LOS PADRES DE IRENE
5 de septiembre de 2013
Puri Novella escribió un bello relato que se llamó (que se llama), “Las hijas de Irene”, cuya lectura siempre recomiendo y con él ganó el premio “Villatoya” de cuentos en la última edición que se celebró del Certamen Literario Emilio Murcia… Es algo que he mencionado más de una vez en las páginas de este blog. Lo que muchos no sabían es que, unos años antes, yo había escrito sobre "los padres de Irene".
En julio de 2009 rescaté para todos vosotros aquel breve texto. No era más que el primer párrafo, el inicio de una historia que estaba y sigue estando por escribir.
Lo colgué en el blog con mucho cariño, pero nunca llegó a gustarme… Nunca me gustó porque la foto que elegí para ilustrarlo, y en la que aparecían Quique y Guadalupe, los verdaderos padres de Irene, era un torpe montaje que, por falta de gusto, resultaba burdo y grotesco.

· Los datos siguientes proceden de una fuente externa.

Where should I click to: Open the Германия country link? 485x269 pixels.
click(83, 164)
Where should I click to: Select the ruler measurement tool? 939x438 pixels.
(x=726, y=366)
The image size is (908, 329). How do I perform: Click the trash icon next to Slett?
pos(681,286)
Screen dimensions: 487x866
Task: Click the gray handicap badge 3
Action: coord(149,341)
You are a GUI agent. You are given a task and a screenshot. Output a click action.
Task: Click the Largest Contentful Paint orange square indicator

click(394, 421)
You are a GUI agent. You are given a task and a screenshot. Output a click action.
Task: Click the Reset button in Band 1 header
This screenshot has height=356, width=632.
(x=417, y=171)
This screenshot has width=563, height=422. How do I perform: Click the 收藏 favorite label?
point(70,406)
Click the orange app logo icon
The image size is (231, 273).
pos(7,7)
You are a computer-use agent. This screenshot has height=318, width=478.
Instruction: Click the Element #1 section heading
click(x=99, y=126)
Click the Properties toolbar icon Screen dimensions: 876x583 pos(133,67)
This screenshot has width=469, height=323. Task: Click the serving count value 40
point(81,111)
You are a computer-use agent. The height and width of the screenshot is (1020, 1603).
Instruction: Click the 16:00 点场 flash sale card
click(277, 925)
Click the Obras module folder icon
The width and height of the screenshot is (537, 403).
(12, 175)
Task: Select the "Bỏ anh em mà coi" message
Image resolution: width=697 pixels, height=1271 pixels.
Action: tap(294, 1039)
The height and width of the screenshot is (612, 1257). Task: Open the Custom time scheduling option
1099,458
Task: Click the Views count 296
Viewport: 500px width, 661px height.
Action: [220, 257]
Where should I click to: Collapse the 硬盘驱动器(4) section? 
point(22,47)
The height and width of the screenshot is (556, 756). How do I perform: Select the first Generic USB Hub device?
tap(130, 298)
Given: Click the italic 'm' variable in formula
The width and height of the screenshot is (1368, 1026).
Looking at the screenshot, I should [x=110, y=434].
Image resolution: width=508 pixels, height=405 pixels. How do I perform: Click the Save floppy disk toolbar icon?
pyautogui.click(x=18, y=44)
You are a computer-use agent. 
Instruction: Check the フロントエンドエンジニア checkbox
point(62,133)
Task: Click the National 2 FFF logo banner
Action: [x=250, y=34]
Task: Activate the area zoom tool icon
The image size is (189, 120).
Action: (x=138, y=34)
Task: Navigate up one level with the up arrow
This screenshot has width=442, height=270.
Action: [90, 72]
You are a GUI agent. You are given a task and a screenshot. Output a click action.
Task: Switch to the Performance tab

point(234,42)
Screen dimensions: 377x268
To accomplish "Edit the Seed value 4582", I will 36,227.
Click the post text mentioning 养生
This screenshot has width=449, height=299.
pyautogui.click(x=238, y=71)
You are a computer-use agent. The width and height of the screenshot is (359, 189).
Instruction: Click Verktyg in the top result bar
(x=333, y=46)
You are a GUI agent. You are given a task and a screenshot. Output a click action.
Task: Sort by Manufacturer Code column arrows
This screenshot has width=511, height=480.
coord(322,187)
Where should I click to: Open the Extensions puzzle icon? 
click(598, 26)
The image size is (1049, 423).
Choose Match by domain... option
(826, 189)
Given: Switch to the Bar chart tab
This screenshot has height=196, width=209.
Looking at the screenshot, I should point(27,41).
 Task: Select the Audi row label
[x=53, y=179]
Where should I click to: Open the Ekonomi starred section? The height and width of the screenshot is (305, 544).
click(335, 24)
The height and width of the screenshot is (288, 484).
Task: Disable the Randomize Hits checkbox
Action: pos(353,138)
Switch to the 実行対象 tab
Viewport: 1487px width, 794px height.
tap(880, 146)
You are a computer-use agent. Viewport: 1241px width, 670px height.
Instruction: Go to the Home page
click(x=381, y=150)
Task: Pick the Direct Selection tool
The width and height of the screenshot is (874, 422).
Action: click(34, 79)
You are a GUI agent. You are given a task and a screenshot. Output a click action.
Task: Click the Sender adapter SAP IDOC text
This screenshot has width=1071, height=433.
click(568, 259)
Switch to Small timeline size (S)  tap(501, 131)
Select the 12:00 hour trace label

Hace algún tiempo, la noche en la que celebramos la “cena del pan duro” (conmemorando la “sopa de piedras”, en la que ellos también estuvieron), les pedí una foto con la que sustituir aquella ilustración. Y, además, Irene les acompañó ante la cámara.
Hoy, por fin, la he cambiado y así, de este modo, aprovecho para rescatar el texto y ofrecéroslo de nuevo:
Quique se quedó jugando al fútbol; era lo suyo aunque, hay que reconocerlo, no fuera lo único. Yo caminé hasta la casa de Guadalupe y la encontré leyendo. Nos sentamos en el suelo y ella sacó una botella de vino. Rafael Amor, cuya desgarrada voz sólo nosotros dos parecíamos conocer, cantaba a los extranjeros, a los perros cojos, a una muchacha llamada Violeta. El tiempo parecía haber dado un salto hacia atrás y por un momento me sentí de nuevo en Córdoba, el ático de la plaza de los Carrillos, bebiendo el mismo vino y escuchando la misma música, aunque fuera en la voz de Cafrune. Guadalupe, que me miraba con los ojos de leer, parecía sacada de Rayuela, un personaje de Cortázar... Se oyó la puerta. Quique volvía a casa y la cara de Guadalupe se iluminó; él la regresaba al mundo de lo real, le devolvía su condición de mujer tangible: ojos brillantes, labios húmedos, pezones erguidos, olor a jazmín... y, cuando ya en la sala, la figura de ambos abrazados se recortaba sobre una red colmada de postales, la estampa quedaba completa y yo argüía cualquier excusa para despedirme, porque aquélla era otra historia.